Paykend Site

 

Bukhara oasis is famous for its ancient historic sites. One of them is the ancient town Paykend (also spelled Paikent), which dates back to the 4th с BCE - 12th с BC. It is located at the lower course of the Zarafshan River, at a distance of 60km from Bukhara to the southwest.

Paykend developed from a group of settlements in around the 4th - 2nd с BCE as a town with fortresses and other fortifications. It was 20 hectares in area. There stood a square citadel in the center, with a palace and administrative buildings inside and a residential area outside it. A strong defensive wall surrounded the town. A little north of it there was a necropolis with Zoroastrian tombs.

Paykend was an important trade and frontier town in the west of the ancient kingdom of Sogdiana. It was a significant Silk Road town between Bactria, India and Nakhshab (today’s Karshi) in the south and Khorezm and other destinations in the north. The town enjoyed its heyday in the 6th - 8th c thanks to its strategically important location. Paykend was like a merchant republic; there were a lot of rich people who had earned their fortunes through transit trade and export of the local bronze and ceramic goods.

With the Arabs who arrived in Central Asia in the 8th c, Paykend became an important Islamic religious center; they discovered remains of a large mosque and a minaret in the town. As Paykend was a trading town, it had a few caravanserais dating back to the 8th - 12th c. They had rooms for guest merchants and fenced grounds for pack animals.

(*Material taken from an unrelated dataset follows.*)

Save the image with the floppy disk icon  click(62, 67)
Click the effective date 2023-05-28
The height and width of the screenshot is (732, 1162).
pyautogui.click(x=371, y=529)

The town existed until the Zarafshan River changed its course in the 12th с. Paykend could not receive enough water then, its residents left it, and soon it was buried under the sands of the Kyzylkum Desert. For many centuries the evidence of the town’s wealth and prosperity was kept under a thick blanket of sand. The archeologist who excavated Paykend in the 1980s discovered it was in excellent condition, as if it had been conserved on purpose.

The Paykend historical museum built near the site in 2003 shows the unique artifacts discovered at the site: tableware, ceramics, Chinese and Japanese porcelains, jewelry and coins dating from the 2nd - 9th c.